# Working with data
-------------

In [None]:
import scipy.stats as spst
import numpy as np
import matplotlib.pyplot as plt
import pandas as pd

### Today's Goals:
* Common operations for reading in data
* Descriptions of data
* Presenting data
* Statistical measures

What is data?

What is metadata?

# An example data set
Let's work through some common operations involved with *reading* in and *displaying* data. These files were downloaded from [Kauring data](https://ecat.ga.gov.au/geonetwork/srv/eng/catalog.search#/metadata/70811):


Inside the KauringGravity folder are a few files:
 * A point located [data file](KauringGravity/Kauring%20AG-AGG%20Ground%20Gravity%202009%20AGG%20Area%20Data.dat)
 * a [README](KauringGravity/Kauring%20AG-AGG%20Ground%20Gravity%202009%20AGG%20Area%20Data%20--%20README.txt)
 * A [header file](Lectures/Fundamentals/KauringGravity/Kauring%20AG-AGG%20Ground%20Gravity%202009%20AGG%20Area%20Data.dfn) describing the columns of the data files

You are all likely familiar with using pandas to read in data files, so let's stick with that.

In [None]:
import pandas as pd

In [None]:
data_file_name = 'KauringGravity/Kauring AG-AGG Ground Gravity 2009 AGG Area Data.dat'

In [None]:
pd.read_table(data_file_name)

That did something, there is data there, but likely not in a way we can actually use it...

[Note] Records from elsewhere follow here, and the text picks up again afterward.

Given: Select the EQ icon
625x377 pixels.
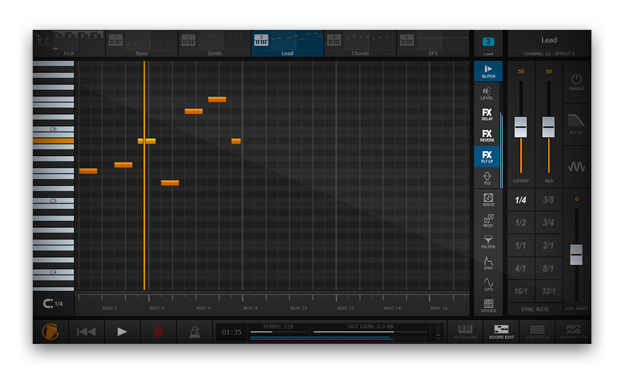Looking at the screenshot, I should pos(487,178).
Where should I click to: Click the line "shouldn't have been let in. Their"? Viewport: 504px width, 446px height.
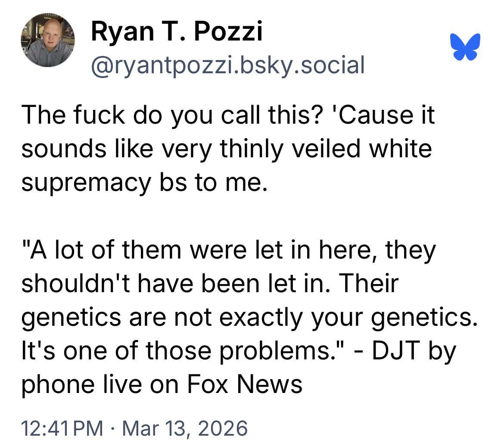210,284
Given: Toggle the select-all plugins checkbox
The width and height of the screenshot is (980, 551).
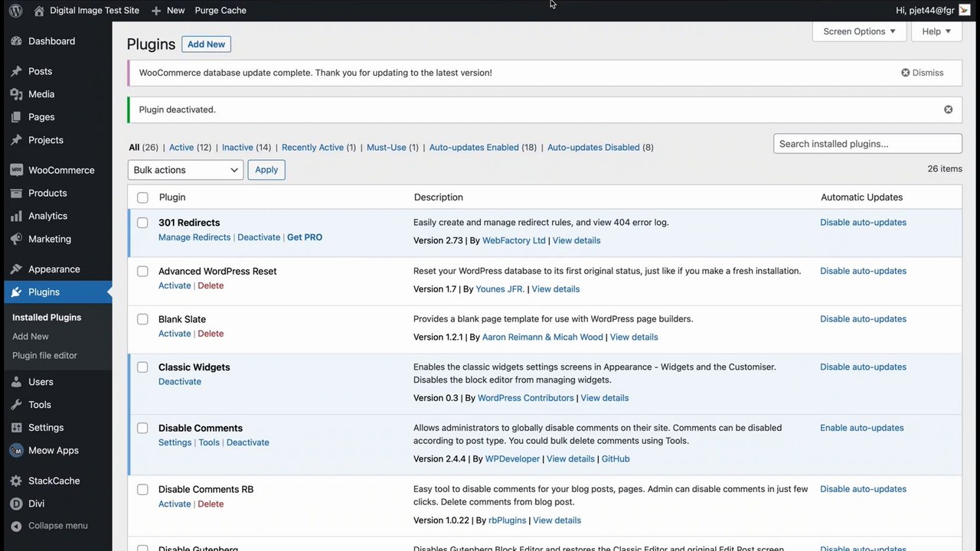Looking at the screenshot, I should (142, 197).
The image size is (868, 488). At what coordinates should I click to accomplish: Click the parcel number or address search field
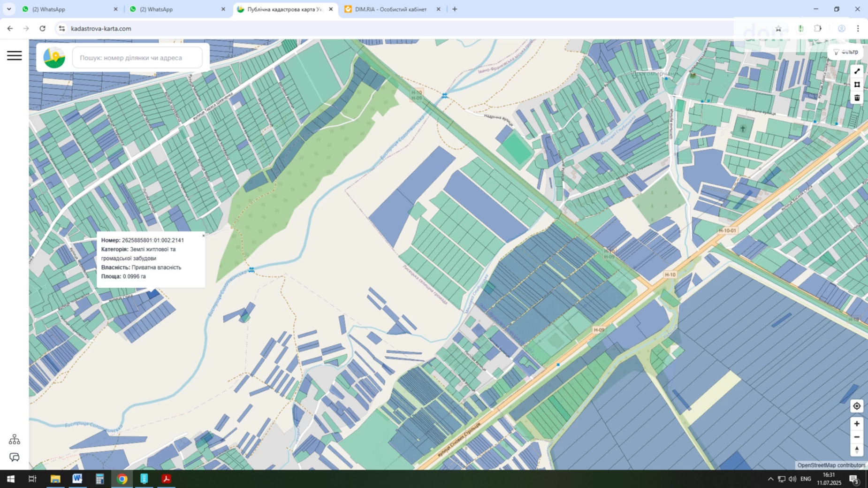click(137, 58)
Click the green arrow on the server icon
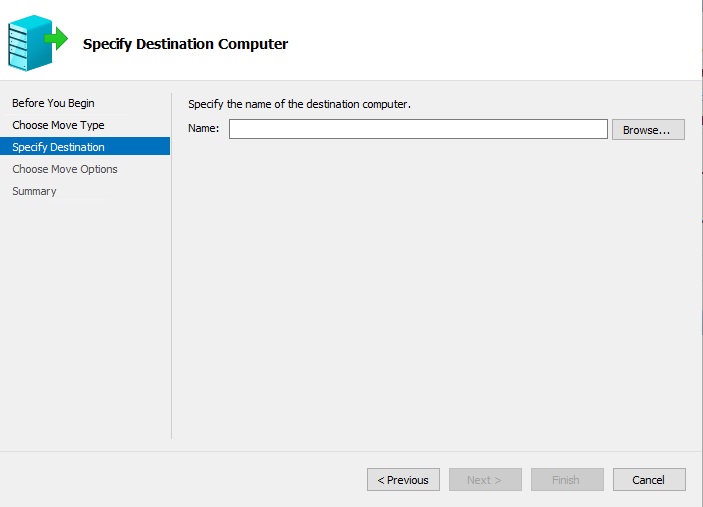Viewport: 703px width, 507px height. point(57,40)
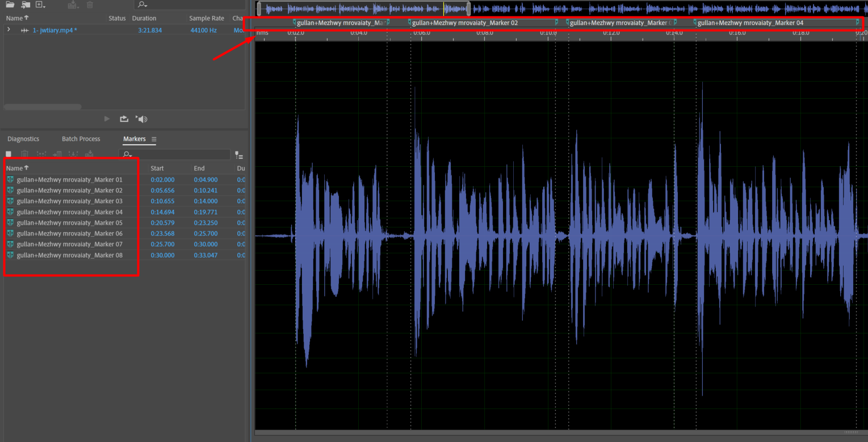Click the Open File folder icon
This screenshot has width=868, height=442.
coord(10,5)
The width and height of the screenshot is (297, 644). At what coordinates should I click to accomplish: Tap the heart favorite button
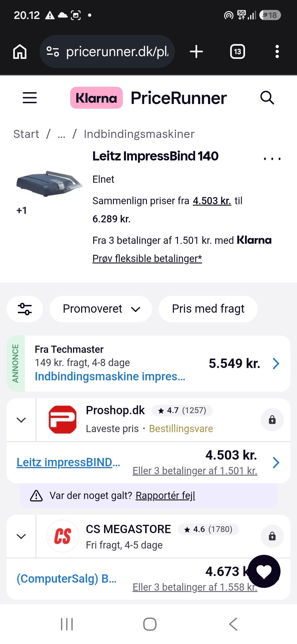click(x=264, y=571)
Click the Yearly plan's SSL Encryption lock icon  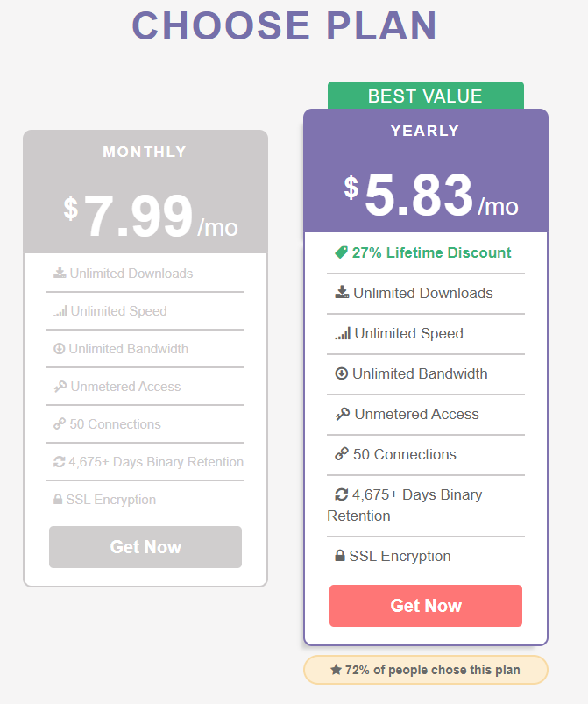[339, 556]
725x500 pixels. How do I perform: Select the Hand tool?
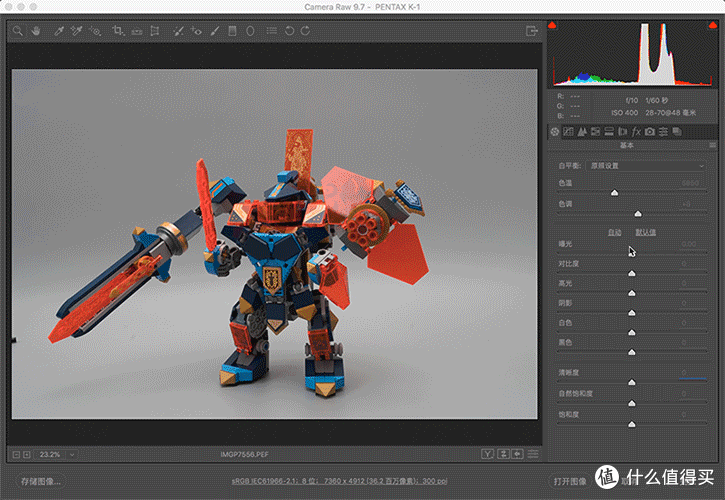point(36,31)
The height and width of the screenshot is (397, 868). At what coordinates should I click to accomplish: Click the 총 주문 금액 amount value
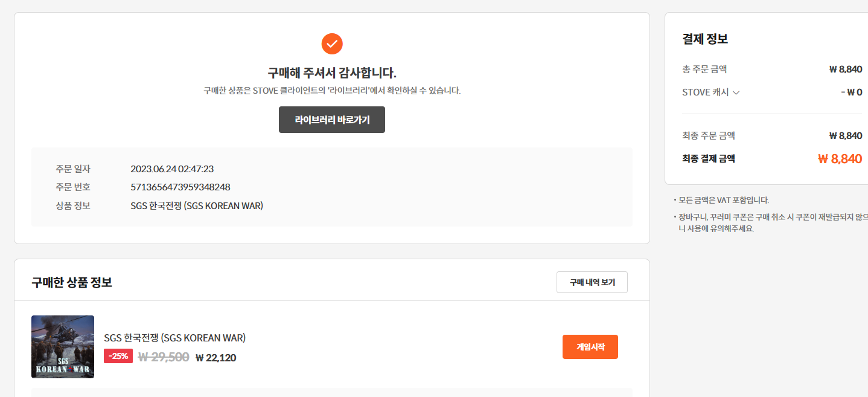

Let's give panda's some more information, starting with explicitly telling it the delimiter (separator)

In [None]:
pd.read_table(data_file_name) 

Well that looks better, we have the expected number of columns!

What else is wrong though?

In [None]:
# don't interpret the first line as a header, it is actually data
pd.read_table(data_file_name, sep=r"\s+", header=None)

Now what?

This data is in a completely useable format, but it could be a bit easier if we gave each column an appropriate name...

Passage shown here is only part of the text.